RECORDS FOR THE EXERCISE section start

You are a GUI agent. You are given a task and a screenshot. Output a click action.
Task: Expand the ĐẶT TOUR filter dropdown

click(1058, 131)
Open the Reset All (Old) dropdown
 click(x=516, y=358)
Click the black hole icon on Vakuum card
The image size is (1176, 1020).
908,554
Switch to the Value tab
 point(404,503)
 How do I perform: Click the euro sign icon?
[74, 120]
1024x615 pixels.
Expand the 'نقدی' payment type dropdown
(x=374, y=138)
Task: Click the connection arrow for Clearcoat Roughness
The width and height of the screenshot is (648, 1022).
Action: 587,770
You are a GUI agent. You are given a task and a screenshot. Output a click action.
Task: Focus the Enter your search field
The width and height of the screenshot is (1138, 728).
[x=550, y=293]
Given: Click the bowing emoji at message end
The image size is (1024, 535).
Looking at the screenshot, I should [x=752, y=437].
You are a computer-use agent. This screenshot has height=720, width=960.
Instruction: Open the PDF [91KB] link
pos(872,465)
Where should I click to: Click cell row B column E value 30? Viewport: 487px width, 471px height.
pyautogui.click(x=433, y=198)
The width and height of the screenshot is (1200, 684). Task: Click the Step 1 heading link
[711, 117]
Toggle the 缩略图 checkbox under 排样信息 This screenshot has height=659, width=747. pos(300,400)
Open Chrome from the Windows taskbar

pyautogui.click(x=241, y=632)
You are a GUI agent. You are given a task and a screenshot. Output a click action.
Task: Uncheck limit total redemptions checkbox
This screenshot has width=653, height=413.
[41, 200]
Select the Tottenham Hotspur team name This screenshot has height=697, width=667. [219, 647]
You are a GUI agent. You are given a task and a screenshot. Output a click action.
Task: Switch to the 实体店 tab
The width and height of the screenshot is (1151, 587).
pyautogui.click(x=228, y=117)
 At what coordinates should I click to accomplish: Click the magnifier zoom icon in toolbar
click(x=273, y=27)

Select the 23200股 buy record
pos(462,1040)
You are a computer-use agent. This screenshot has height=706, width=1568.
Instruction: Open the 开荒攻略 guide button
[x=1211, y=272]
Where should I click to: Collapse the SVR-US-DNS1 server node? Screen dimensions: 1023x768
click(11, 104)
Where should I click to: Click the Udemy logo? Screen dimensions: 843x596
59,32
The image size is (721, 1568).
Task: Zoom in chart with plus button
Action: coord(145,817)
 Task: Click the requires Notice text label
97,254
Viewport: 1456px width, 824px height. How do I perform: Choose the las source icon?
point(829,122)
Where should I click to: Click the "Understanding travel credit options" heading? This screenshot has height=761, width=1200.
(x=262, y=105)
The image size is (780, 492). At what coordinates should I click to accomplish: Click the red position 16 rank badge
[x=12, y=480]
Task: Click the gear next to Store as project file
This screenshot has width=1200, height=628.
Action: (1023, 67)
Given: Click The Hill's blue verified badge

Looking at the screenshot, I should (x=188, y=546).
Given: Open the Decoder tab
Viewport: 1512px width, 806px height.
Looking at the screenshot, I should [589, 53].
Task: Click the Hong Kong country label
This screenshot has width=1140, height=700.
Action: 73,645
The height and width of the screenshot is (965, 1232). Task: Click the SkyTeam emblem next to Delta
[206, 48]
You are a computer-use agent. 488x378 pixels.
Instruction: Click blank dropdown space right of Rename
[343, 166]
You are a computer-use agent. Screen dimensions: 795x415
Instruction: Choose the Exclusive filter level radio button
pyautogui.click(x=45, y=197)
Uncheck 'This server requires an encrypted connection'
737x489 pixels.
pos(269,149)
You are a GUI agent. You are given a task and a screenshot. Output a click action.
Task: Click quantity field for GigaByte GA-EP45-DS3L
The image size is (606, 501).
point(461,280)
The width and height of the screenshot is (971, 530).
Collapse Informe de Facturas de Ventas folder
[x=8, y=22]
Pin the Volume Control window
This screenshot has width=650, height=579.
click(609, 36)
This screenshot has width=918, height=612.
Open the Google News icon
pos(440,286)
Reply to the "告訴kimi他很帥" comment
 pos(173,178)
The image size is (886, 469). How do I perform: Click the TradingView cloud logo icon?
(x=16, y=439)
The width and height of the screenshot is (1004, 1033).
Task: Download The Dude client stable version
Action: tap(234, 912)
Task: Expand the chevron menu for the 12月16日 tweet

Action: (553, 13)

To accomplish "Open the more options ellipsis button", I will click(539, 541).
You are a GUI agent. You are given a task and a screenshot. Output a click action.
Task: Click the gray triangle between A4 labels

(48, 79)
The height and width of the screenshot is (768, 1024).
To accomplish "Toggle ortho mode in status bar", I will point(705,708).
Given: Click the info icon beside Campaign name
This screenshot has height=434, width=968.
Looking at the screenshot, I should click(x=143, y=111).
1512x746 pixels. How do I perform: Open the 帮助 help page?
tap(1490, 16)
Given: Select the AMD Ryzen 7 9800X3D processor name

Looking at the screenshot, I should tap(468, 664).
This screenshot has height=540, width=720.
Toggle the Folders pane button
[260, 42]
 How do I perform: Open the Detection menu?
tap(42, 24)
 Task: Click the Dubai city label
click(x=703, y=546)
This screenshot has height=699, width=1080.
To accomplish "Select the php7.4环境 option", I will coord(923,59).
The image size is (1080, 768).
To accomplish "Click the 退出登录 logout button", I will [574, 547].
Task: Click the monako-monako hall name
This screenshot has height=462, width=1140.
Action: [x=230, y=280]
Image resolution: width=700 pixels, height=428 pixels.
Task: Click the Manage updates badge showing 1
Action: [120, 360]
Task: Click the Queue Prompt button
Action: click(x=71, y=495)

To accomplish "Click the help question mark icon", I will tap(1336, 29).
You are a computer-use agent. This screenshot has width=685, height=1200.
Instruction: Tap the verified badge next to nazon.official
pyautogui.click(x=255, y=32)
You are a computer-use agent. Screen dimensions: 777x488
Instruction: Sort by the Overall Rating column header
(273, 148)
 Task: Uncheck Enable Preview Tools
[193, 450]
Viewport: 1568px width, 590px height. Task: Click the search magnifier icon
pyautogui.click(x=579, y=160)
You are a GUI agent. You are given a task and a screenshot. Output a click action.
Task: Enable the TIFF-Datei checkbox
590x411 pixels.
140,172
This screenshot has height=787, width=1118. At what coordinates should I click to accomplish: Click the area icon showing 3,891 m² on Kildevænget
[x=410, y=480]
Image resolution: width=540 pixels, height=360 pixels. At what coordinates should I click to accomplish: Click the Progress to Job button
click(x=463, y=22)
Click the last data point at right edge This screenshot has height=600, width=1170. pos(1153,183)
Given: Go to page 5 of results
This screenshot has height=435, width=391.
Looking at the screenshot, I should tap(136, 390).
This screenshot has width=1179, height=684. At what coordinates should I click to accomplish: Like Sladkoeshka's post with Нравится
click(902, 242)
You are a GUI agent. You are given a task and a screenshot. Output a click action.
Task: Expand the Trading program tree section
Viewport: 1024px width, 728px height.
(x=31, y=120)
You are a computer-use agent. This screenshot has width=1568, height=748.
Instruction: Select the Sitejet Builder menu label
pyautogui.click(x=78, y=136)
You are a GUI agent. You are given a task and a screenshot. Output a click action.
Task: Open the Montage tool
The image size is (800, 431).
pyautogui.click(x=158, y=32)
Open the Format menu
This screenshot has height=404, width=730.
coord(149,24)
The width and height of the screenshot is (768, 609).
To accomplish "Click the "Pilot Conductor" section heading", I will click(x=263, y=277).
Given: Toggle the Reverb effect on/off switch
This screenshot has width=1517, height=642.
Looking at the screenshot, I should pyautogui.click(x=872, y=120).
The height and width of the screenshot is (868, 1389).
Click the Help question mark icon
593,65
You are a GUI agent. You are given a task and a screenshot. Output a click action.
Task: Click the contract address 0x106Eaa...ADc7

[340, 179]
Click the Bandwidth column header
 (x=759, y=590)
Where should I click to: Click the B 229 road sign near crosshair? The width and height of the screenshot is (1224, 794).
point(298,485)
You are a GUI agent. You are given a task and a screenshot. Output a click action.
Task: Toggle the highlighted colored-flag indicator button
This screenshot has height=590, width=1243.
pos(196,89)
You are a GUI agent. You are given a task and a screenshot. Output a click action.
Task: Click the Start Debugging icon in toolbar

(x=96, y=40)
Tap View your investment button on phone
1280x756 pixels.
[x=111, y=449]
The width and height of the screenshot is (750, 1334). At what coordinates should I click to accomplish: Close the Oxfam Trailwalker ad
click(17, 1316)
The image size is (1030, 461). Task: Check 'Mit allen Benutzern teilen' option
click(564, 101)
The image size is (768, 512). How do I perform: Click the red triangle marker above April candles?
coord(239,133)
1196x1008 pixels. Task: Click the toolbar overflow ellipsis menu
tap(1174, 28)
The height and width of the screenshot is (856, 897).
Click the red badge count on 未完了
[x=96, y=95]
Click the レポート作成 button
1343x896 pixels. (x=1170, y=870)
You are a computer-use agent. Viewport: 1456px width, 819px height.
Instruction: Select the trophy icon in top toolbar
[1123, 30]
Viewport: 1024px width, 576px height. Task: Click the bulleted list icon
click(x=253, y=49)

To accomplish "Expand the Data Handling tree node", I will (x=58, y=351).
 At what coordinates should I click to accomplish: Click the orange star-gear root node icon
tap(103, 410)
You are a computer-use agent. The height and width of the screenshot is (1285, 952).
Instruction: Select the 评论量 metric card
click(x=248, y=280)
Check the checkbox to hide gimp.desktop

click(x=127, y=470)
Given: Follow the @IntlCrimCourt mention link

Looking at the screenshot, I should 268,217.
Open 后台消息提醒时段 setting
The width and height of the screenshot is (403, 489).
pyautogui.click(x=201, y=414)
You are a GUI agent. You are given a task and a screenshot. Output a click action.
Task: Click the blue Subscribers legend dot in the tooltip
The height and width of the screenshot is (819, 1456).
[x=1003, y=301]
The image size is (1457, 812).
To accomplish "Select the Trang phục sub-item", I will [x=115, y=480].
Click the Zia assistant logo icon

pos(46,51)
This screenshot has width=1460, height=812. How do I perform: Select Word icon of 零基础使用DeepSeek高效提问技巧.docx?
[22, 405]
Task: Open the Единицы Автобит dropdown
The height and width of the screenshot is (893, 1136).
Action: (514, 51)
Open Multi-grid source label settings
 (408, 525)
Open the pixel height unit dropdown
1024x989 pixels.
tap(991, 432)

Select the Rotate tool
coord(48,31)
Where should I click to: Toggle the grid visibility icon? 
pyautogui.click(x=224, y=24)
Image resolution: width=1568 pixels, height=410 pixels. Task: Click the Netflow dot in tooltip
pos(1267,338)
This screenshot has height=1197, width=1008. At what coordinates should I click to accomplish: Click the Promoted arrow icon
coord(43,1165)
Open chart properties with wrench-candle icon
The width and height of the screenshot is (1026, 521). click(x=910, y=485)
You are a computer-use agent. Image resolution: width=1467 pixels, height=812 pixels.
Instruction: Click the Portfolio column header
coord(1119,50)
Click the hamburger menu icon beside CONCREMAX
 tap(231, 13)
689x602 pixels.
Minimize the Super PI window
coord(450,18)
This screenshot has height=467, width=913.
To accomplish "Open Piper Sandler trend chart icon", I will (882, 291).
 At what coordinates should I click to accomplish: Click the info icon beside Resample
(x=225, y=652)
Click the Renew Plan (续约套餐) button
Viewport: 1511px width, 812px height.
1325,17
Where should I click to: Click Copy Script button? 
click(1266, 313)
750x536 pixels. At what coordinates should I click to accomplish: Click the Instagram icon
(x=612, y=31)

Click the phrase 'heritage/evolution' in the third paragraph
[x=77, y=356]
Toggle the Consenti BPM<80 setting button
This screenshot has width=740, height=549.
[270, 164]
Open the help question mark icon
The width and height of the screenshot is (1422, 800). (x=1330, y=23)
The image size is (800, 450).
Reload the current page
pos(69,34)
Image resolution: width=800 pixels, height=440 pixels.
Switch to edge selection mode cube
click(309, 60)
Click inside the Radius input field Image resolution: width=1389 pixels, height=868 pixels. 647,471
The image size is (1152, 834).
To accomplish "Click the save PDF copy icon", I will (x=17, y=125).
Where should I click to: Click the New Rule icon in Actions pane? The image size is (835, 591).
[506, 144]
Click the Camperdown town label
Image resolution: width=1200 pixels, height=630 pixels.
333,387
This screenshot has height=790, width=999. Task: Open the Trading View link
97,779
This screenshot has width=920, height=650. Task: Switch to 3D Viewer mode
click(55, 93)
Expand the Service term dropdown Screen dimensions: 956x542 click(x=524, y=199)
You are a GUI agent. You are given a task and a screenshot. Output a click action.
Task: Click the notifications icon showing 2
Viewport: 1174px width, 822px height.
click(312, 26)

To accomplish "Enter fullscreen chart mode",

RECORDS FOR THE EXERCISE section end

### DESCRIPTION OF THE TASK
Set down each line exactly as it appears, starting at the top of the data and ending at the line containing "has height=720, width=960.", and include no other lines.

### TASK OUTPUT
You are a GUI agent. You are given a task and a screenshot. Output a click action.
Task: Expand the ĐẶT TOUR filter dropdown

click(1058, 131)
Open the Reset All (Old) dropdown
 click(x=516, y=358)
Click the black hole icon on Vakuum card
The image size is (1176, 1020).
908,554
Switch to the Value tab
 point(404,503)
 How do I perform: Click the euro sign icon?
[74, 120]
1024x615 pixels.
Expand the 'نقدی' payment type dropdown
(x=374, y=138)
Task: Click the connection arrow for Clearcoat Roughness
The width and height of the screenshot is (648, 1022).
Action: 587,770
You are a GUI agent. You are given a task and a screenshot. Output a click action.
Task: Focus the Enter your search field
The width and height of the screenshot is (1138, 728).
[x=550, y=293]
Given: Click the bowing emoji at message end
The image size is (1024, 535).
Looking at the screenshot, I should [x=752, y=437].
You are a computer-use agent. This screenshot has height=720, width=960.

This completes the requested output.